Does the Oriental Medical Community Face a Threat from Within?
Guest Editorial by Dan Bensky from The Magazine of the Anglo-Dutch Institute for Oriental Medicine 1 Winter 1996
Elsewhere in this newsletter are reports regarding the pressures and criticisms the Oriental medical world is facing from outside. These are real and, in part, due to our continued successes. However, focusing too much on them could distract us from dealing with more pressing problems that face our community.
It is the internal conflicts and prejudices that most concern me. More and more it seems that the diversity that should be our main strength is being undermined. It would be very strange for people in a profession such as ours to work at cutting themselves off from important and useful aspects of our tradition. Yet everywhere I see more and more evidence that this is exactly what is happening.
One aspect of this trend is a self-centered focus on territory or power. Some parts of the Oriental medical community put much more energy and resources into attempting to control who learns Oriental medicine than in learning it themselves. On the one hand, this arises from a basic error: forgetting that we do not own Oriental medicine; it owns us. Our task is to learn as much as we can, and to do the best job we can, of presenting Oriental medicine and using it to treat patients. What others do is of such secondary importance that it should hardly impinge on our consciousness.
This battle over turf is just one way in which the alternative medical community acts as a crazy-house mirror to the conventional medical world, reflecting the latter's errors and hypocrisy in relatively bizarre ways. We wail and complain that the conventional medical world is exclusionary and narrow-minded. We decry their attitude that disparages or ignores anything that does not fit the procrustean bed of their knowledge. We demand to be accepted and allowed to do our work. Yet, we require that we be allowed to be exclusionary and narrow-minded ourselves; that only we be allowed to do this work, and that it must be done our way.
Even more disturbing to me is an outgrowth of this trend, manifesting in the various groups (dare I say factions?) in Oriental medicine denigrating and ignoring the contributions and possibilities of other groups. Often this bias appears along ethnic lines, which brings up many disturbing questions. Instead of a dispassionate interest in and openness to the contributions that all groups can make, we discount and disparage each other.

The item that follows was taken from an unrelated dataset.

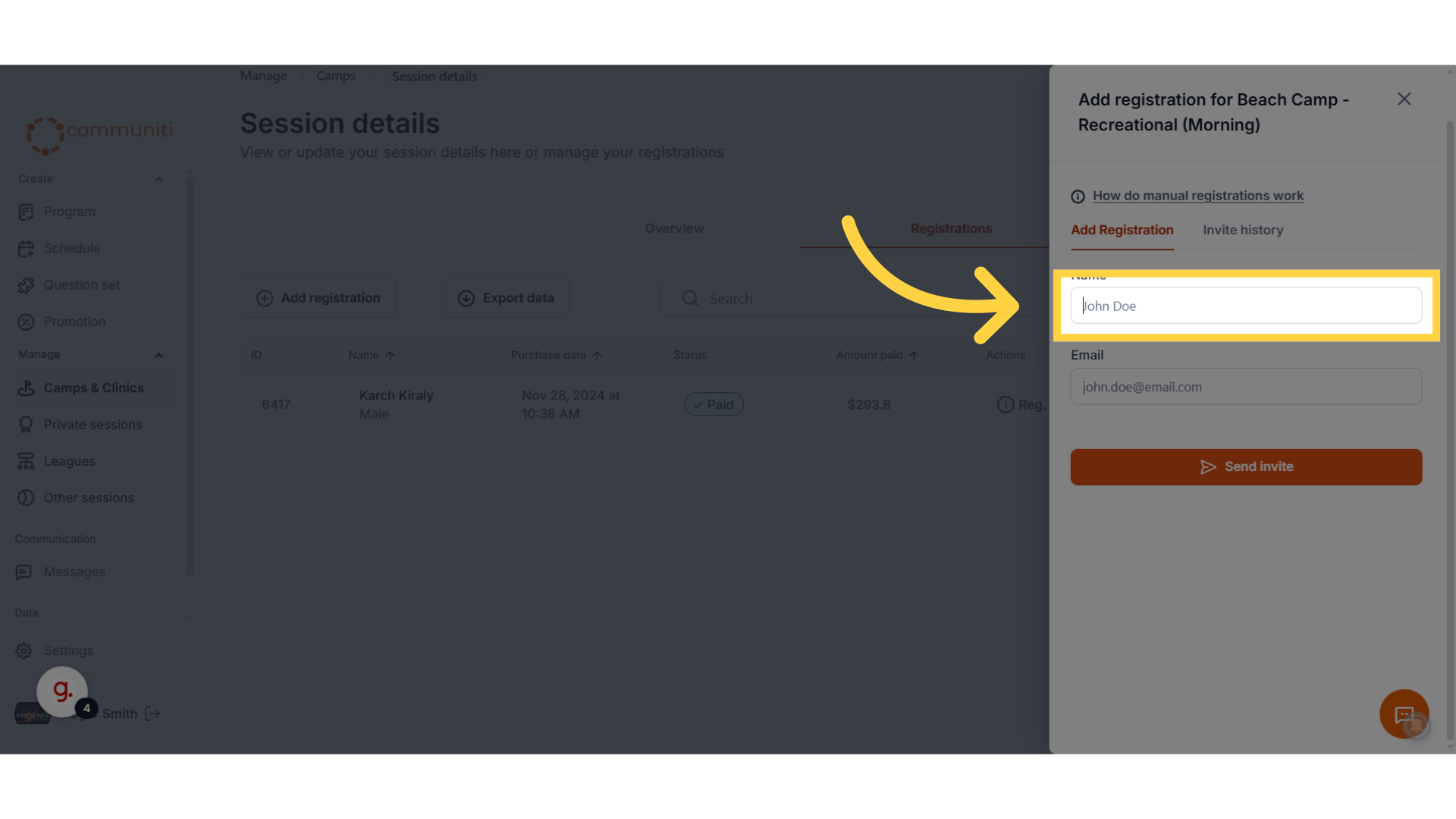Open the Program sidebar icon
Viewport: 1456px width, 819px height.
pyautogui.click(x=26, y=212)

Examples are manifold. Some schools in the West refuse to take anything from modern China seriously, invoking antisinitic attitudes or Orientalism, sometimes to the point of refusing to have any Chinese teachers. Many practitioners in China are so mind-fogged by their ethnocentrism that they find it impossible to even take note of any of the developments made to Oriental medicine in the West. Some Japanese practitioners cling to nationalistic rhetoric about their particular forms of Oriental medicine, and become so narrow-minded that they believe the practice of yoga by acupuncturists is criminal. The list goes on and on.
I find this not only reprehensible from a moral perspective, but downright puzzling as a practitioner. Clinically, I need all the help that I can get. I have learned many valuable lessons from teachers and colleagues from China, Japan, Korea, Europe, and America. It is hard for me to imagine how limited my understanding would be if I had made a decision to cut myself off from any of these groups. I believe strongly that my patients have also benefited from the teachings and ideas that these various people have shared with me. In addition, studying with a variety of teachers helps us understand the filters and cultural baggage that each of us carries around.

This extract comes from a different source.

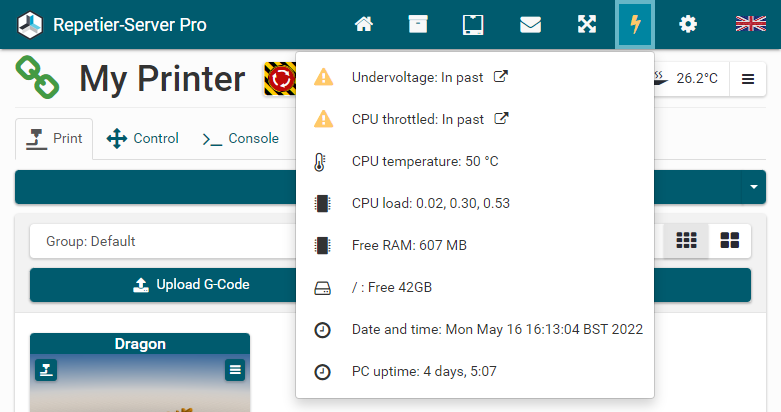This screenshot has height=412, width=781.
Task: Open CPU throttled external help link
Action: tap(502, 119)
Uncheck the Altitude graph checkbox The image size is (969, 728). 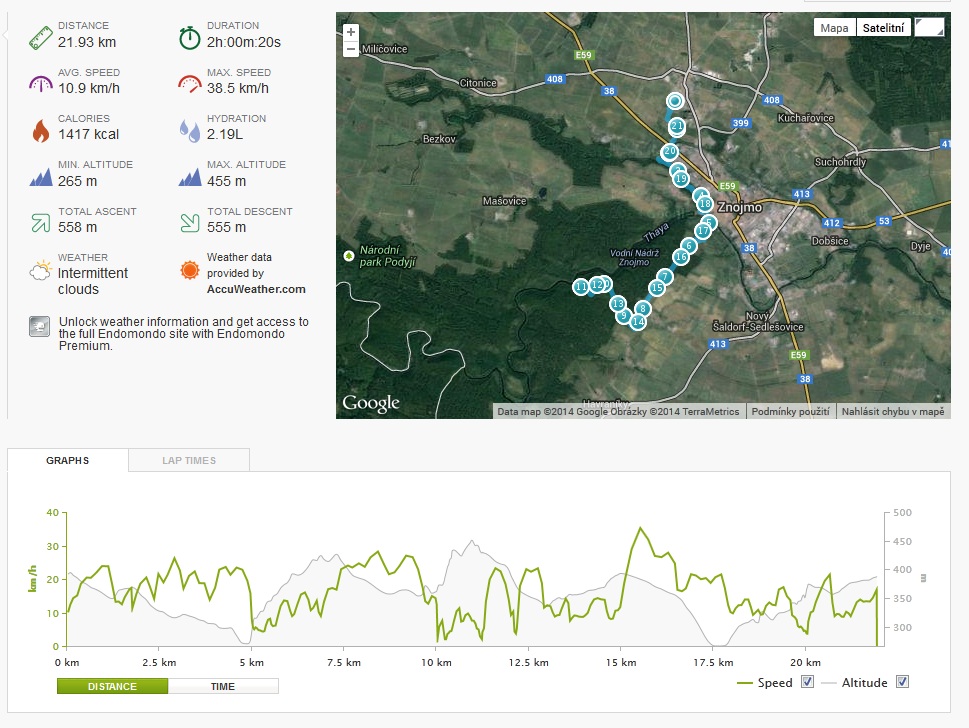coord(902,682)
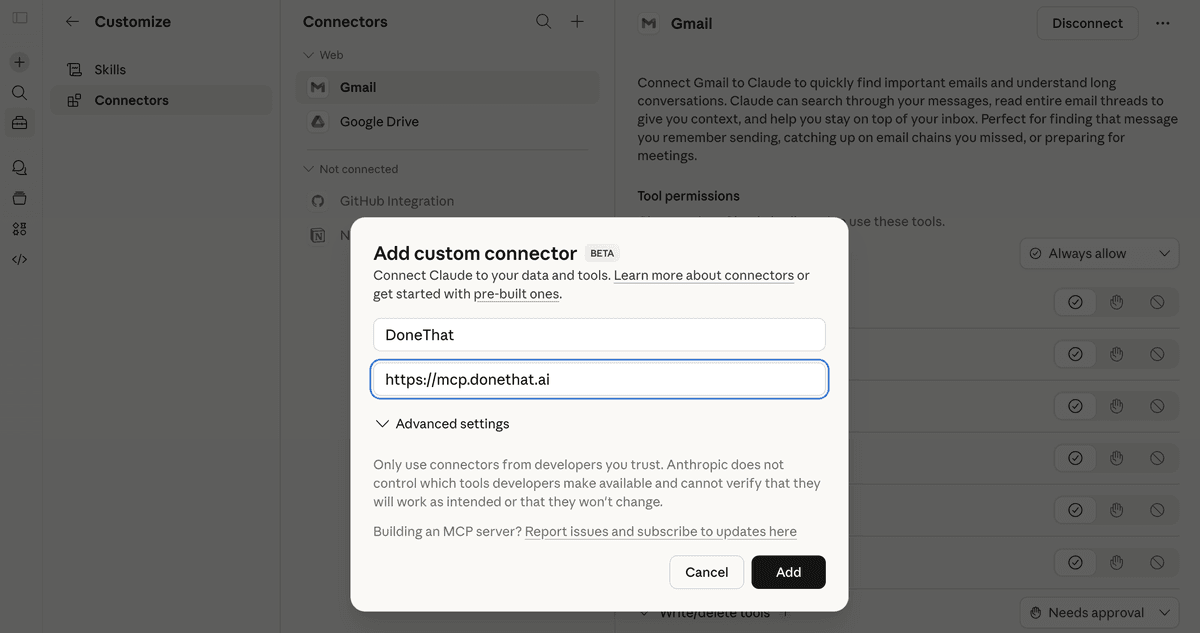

The practice of Oriental medicine should be an expansive process, one that opens up possibilities both for patients and practitioners. Neither we nor our patients can afford to have it otherwise. If we become fossilized, if we spend more time closing ourselves off from the tradition than connecting with it, if our own confidence level dips so low that we need to disparage our colleagues before we even understand what they are saying, then it will take very little outside pressure to collapse our community and cause us to lose our foothold in the healthcare systems of the West.